An efficient standard plate theory

Abstract

A new standard plate theory, that accounts for cosine shear stress distribution and free boundary conditions for shear stress upon the top and bottom surfaces of the plate, is presented. The theory is of the same order of complexity as the first order shear deformation theory, but does not use shear correction factors, and is more efficient than the first order shear deformation theory and some refined plate theories. The theory is based on the kinematical approach in which the shear is represented by a certain sinusoidal function. The boundary value problem is deduced from the virtual power principle.
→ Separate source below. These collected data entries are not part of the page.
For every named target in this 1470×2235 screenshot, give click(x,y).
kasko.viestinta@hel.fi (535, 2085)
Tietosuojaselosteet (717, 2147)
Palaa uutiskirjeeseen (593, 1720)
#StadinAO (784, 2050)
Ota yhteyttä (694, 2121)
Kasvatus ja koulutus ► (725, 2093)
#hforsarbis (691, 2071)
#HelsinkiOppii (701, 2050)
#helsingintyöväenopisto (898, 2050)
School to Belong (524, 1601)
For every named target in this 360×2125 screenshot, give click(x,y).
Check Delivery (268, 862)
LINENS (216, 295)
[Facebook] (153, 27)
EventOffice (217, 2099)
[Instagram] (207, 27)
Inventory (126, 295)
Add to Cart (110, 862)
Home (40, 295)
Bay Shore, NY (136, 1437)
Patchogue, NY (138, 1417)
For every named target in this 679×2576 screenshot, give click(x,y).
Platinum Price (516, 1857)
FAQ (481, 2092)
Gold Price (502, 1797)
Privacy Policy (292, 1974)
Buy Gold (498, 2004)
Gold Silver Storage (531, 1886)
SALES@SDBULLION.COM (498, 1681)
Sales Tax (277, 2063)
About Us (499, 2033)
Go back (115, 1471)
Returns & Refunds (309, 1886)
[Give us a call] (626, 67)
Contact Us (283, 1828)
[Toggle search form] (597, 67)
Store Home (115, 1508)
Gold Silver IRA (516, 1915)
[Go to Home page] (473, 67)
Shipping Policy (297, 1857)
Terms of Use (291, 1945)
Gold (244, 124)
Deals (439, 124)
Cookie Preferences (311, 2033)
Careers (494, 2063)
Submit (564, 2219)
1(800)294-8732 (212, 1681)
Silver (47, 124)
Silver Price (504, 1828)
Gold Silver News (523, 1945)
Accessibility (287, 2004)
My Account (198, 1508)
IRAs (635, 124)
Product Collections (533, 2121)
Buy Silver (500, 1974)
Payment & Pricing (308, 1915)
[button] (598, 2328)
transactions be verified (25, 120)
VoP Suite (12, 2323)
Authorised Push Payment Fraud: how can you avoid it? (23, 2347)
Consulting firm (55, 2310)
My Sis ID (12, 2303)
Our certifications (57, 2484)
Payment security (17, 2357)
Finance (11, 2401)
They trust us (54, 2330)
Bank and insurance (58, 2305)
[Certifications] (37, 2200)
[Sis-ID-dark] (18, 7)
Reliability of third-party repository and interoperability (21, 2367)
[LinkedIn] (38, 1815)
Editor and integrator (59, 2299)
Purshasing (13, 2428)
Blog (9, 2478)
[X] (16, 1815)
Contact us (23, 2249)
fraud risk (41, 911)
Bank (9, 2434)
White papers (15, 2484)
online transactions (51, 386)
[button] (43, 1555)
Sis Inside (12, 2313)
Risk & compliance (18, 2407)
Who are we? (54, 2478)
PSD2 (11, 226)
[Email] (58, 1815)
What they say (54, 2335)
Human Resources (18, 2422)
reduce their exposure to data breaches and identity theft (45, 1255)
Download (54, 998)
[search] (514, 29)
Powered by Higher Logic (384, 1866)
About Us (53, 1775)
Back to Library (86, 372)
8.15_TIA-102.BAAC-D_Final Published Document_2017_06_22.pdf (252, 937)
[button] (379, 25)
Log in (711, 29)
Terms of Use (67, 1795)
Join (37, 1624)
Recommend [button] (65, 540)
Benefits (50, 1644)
In order to assess the accuracy of the proposed theory, several significant problems are investigated: bending, free undamped vibration and buckling of a three-layered (sandwich and laminated), symmetric cross-ply, rectangular or square plate simply supported along all edges; wave propagation; torsion of a rectangular plate; edge effect on the stress distribution at the edge of a circular hole in a large rectangular bent plate. For purposes of comparison, numerical results from the exact three-dimensional elasticity theory and several well known approximated theories are also presented. It is found that the proposed approach, which is very simple, is also very efficient for analysing the above problems which are significant for global responses to thick multilayered plates and edge effects. The present theory is therefore a real standard tool. Finally, some indications are given for extending the theory to shells and for obtaining refinements when necessary.